Quanta asneira dizem alguns falsos teólogos! Quanta arrogância e pretensão, de querer enganar o povo fiel com argumentos tendenciosos e de falsa doutrina. Basta uma formação média na doutrina para sentir o cheiro da heresia. Iniciam o seu raciocínio com a questão da vontade de Deus. Dizem estes senhores que Deus é misericordioso e quer a salvação de todos os homens. Dizendo assim, parece que a Igreja Católica, de tantos santos doutores, de um Sto Anselmo, de um São Tomás de Aquino, de tantos santos papas, não percebeu, ao longo dos seus dois mil anos, a límpida verdade. Ora, ora... descobriram a pólvora! Deus quer a salvação de todos os homens! Pois eu digo que se Jesus Cristo estivesse diante desta tal comissão, diria: "Raça de víboras"! porque não apresentam aos fiéis a doutrina completa sobre a vontade de Deus? Porque não dizem que, na sua vontade absoluta, sim, Deus só pode querer a salvação de todos os homens. Mas na sua vontade aplicada, ou seja, diante da realidade de cada um dos homens, a vontade de Deus como que respeita as circunstâncias das causas segundas, da vontade livre do homem, da situação das almas, dos atropelos da vida. A vontade de Deus só se torna eficaz com a colaboração do homem.
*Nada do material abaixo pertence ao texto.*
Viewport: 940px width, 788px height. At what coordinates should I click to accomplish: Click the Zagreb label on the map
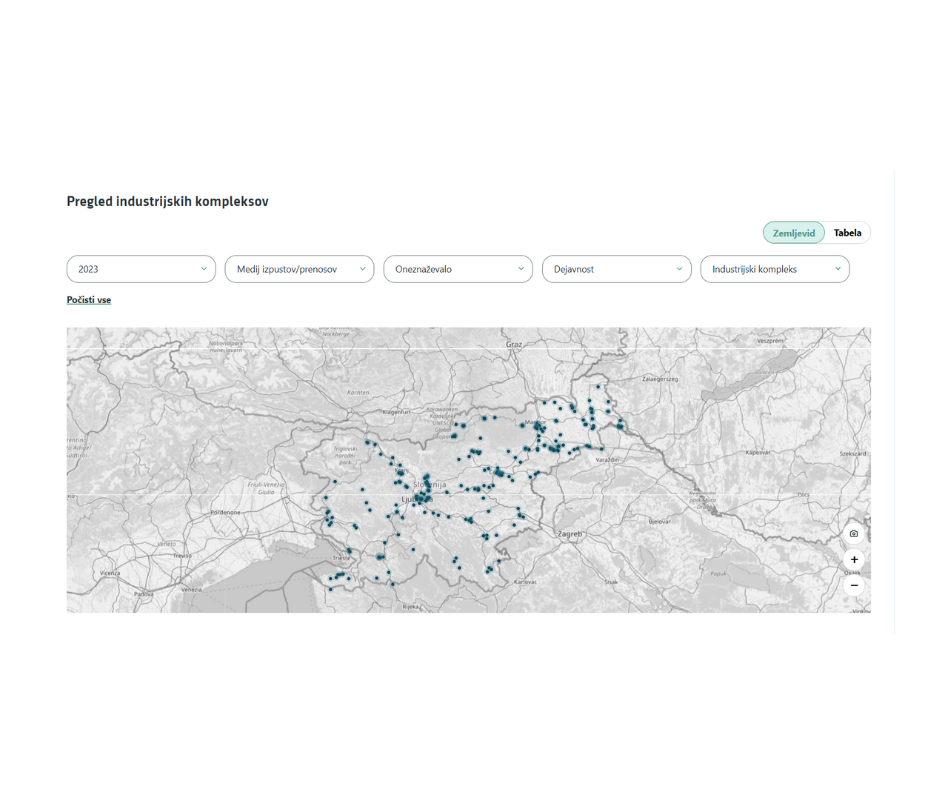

Se assim não fosse, seríamos robôs, e não seres criados à imagem e semelhança de Deus.
Depois
de falsificar assim o princípio básico do raciocínio, a quadrilha de
"teólogos" parte para outra frente de combate revolucionário: a
doutrina do Limbo seria apenas uma hipótese teológica. Desconhecem estes
bastardos da fé o modo como a doutrina da Igreja forma a sua unidade coesa e
sólida? Claro que sabem. Mas escondem e querem impor a novidade a qualquer
preço, e escondem a verdade. E onde está a verdade? É dogma ou não é dogma? A
verdade é que a teologia católica não é feita apenas de dogmas. Há muitas
verdades anexas aos dogmas, as quais, se forem negadas, atingem em cheio o
dogma a que elas se referem. Por isso elas são intocáveis, não havendo
autoridade neste mundo que as possa mudar. No caso do Limbo, o dogma do pecado
original e o dogma da necessidade do baptismo para a salvação. Com que
autoridade podem eles sair por aí, numa revista americana, com ou sem o aval do
Vaticano, dizendo que o Limbo é uma hipótese? Hipótese é Vaticano II, meus
senhores! Hipótese é esta tese revolucionária, anti-católica, herética e que só
serve ao senhor das Trevas. E porque razão pretendem estes modernistas
evolucionistas, prestidigitadores, que os católicos deixem de dar o seu
assentimento de fé ao que a Igreja sempre ensinou, com a garantia de dois mil
anos de santos e santidade, para aderir a eles? E por quanto tempo, pergunto
eu, deveriam os católicos "obedecer" a estas fantasias? Até que um
próximo passo seja dado e um documento novo venha acrescentar que, na verdade,
não é só o Limbo que não existe, mas o inferno também?
Do
mesmo modo, ao afirmar que é pela misericórdia de Deus que se estabelece esta
novidade, mostram o total desconhecimento dos dogmas referentes a Deus. Reduzem
a misericórdia divina a um sentimento humano, onde Deus teria pena das crianças
mortas sem baptismo, como se fosse possível para Deus ter sentimentos de pena e
agir como um homem poderoso que agracia um criminoso que lhe pede perdão.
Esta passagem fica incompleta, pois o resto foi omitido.